Figure 1: Insights into activation of FGFR1 from crystal structures and MD simulations.

(a) Crystal structures of non-phosphorylated (pdb: 4UWY) (left) and phosphorylated (pdb: 3GQI) (right) FGFR1 KD are shown as surface representation. The activation loop (A-loop; red) and kinase insert (KI; pink) (bottom views) and the region at the C-terminus (C; green) (top, rotated view) are represented as ribbons. Three tyrosine phosphorylation sites (Y653 and Y654 in the A-loop and Y766 at the C-terminus) are shown in cyan and residues H589 in the KI and L662 in the A-loop are shown in blue.
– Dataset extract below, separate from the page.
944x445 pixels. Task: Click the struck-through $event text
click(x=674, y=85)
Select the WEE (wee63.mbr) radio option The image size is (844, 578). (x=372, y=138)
In the non-phosphorylated structure, flexible region at the C-terminus is modeled according to the position in the structure of FGFR1 KD-3P. (b) The free energy surfaces of the non-phosphorylated (left) and phosphorylated (right) FGFR1 KD are shown as a function of the distance from the reference inactive A-loop conformation (CV1) and to the distance from the reference inactive A-loop conformation (CV2). The contour lines are drawn every 1 kcal/mol. Selected predicted conformations from the top panels are linked by arrows to their ribbon representations (bottom panels) depicting the following conformations of FGFR1 KD: inactive (corresponding to crystal structure in 1a, left), semi-active (corresponding to the energy minimum) and active (corresponding to crystal structure in 1a, right and the energy minimum).